Было дело еще до войны. Я летел из Симферополя в Москву. Стоял яркий солнечный день. Воздух был на редкость прозрачен, дали виднелись ясно, зеленый круг земли четко отделялся от голубого неба. В какую сторону ни погляди, нигде нет ни малейшего намека на мглу.
Долгонько мы так летели, и вдруг впереди, где-то за полсотни, а может быть, и за целую сотню километров показался низкий плоский коричневатый купол, похожий на круглый каравай ржаного хлеба.
Когда приблизились, очертания купола исчезли, осталась какая-то мутная белесая пелена. Еще ближе — мгла рассеялась, и показались заводы и постройки города Харькова.
Летим дальше — снова коричневатый каравай, оказавшийся по приближении городом Курском.
И еще такая же коврига — город Тула.
Самый обширный дымный купол висел, конечно, над Москвой.
И вот эта копоть, как мы видели в Измайлове, губительна для сосны и ели. Хвойные деревья внутри города суховершинят, хиреют и быстро отмирают. Голубые елочки на Красной площади у Мавзолея приходится время от времени менять. В последний раз они были заменены новыми в октябре 1960 года.
А по окрестностям города копоть распространялась неравномерно, и окружающие леса страдали от нее неодинаково.
В Москве летом преобладают западные, юго-западные и северо-западные ветры (так по крайней мере было до сих пор); они относят московские дымы к востоку, юго-востоку, северо-востоку и коптят леса. Наиболее густ дым на восточных окраинах города и прилегающих к ним местностях, а дальше он постепенно редеет, копоть оседает на землю, и ядовитые газы рассеиваются. Вредное влияние, постепенно ослабевающее, ощущается к востоку километров на двадцать.
Самый сильный дымный удар принимали на себя Сокольники, Измайлово, Лосиный остров, Кусково. И понятно, почему там умерли тысячи гектаров сосновых и еловых древостоев. Распад там полностью закончился, больше отмирать нечему.
В более удаленных местах распад хвойных древостоев совершается медленнее. Он происходит сейчас в Балашихинском районе и будет продолжаться.
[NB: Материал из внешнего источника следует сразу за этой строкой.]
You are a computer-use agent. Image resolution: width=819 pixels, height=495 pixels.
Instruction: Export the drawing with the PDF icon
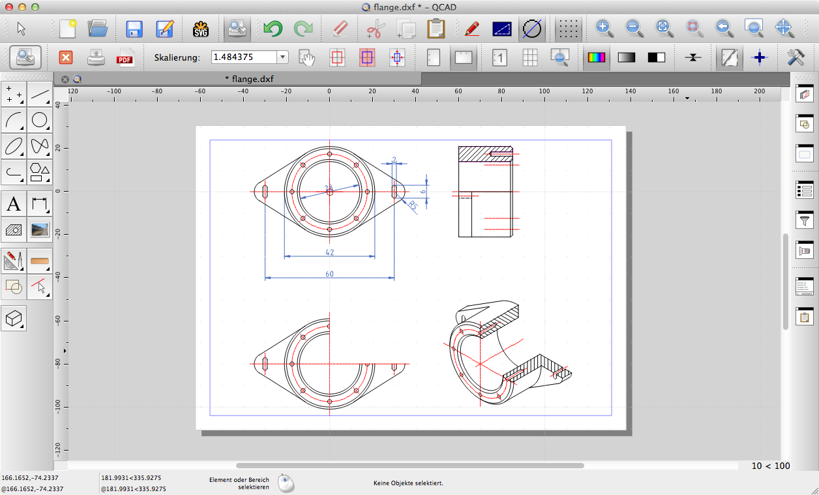pos(125,57)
Остановить его невозможно, он неизбежен.
Совсем другая картина наблюдается в местностях, расположенных к западу от столицы. Дым туда заносился редко, и потому хвойные деревья чувствуют себя неплохо.
На северо-западном конце Москвы довольно хорошо держится сосняк в Покровском-Стрешневе. Если там и умирают отдельные деревья, то не от чего другого, а только от старости.
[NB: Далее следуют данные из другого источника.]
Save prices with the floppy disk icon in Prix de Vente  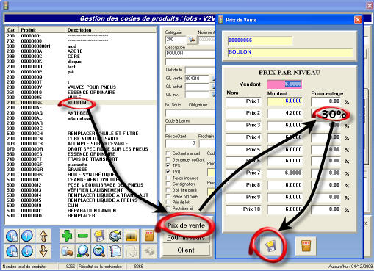pos(271,246)
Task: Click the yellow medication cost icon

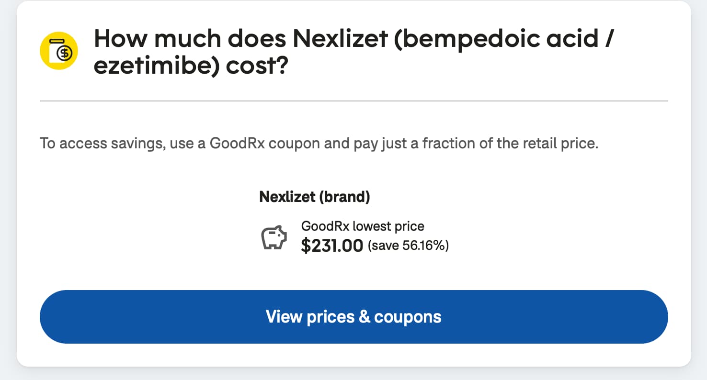Action: pos(59,51)
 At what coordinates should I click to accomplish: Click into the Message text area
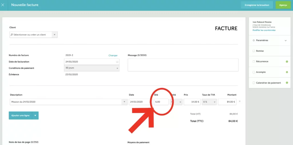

На западе город продвинулся к хорошевскому Серебряному бору, и особенно резких изменений в древостоях пока не произошло.
От Серебряного бора рукой подать через Москву-реку до Троицкого-Лыкова и Рублева. И там спокойно и величаво стоит великолепный сосняк.
А дальше идут хорошей сохранности боры в Раздорах, Барвихе, Усове. Тянутся они сплошной полосой до Звенигорода.
У нас сейчас можно критиковать лесное хозяйство и бросать всякого рода упреки в адрес администрации. Эти упреки сплошь и рядом бывают несправедливыми.
В одной из московских газет была напечатана статья о плохом состоянии пригородных лесов, и там сказано: «Ссылаются на то, что в Измайлове деревья будто бы сами умирают. Но почему же в таком случае они не умирают в Рублеве? Ответ ясен: люди работают разные. Одни берегут лес, другие не берегут и прячутся за „объективные“ причины».
Эти рассуждения в корне неверны. В Рублеве действительно работали замечательные люди — там было опытное лесничество Академии наук СССР, но все же Рублевский массив сохранился именно по объективным причинам. Он существует в хороших условиях, не страдая ни от дыма, ни от многолюдья.
В начале нынешнего века в Рублеве была построена насосная станция московского водопровода. С тех пор, чтобы предохранить воду от загрязнения, на берегах Москвы-реки выше Рублева создана запретная зона. Там не разрешалось селиться и строить дачи; остались те же деревеньки, какие существовали 60 лет назад. В последние годы запрет соблюдается менее строго, потому что рублевский водопровод уже не является единственным источником водоснабжения столицы, но все же район до сих пор остается малонаселенным. Из Москвы народу приезжает тоже немного, потому что электрички по Усовской железнодорожной ветке ходят редко. Леса почти не вытаптываются. И самое важное, конечно, то, что копоть на них не оседает. Сейчас это лучшие боры ближнего Подмосковья.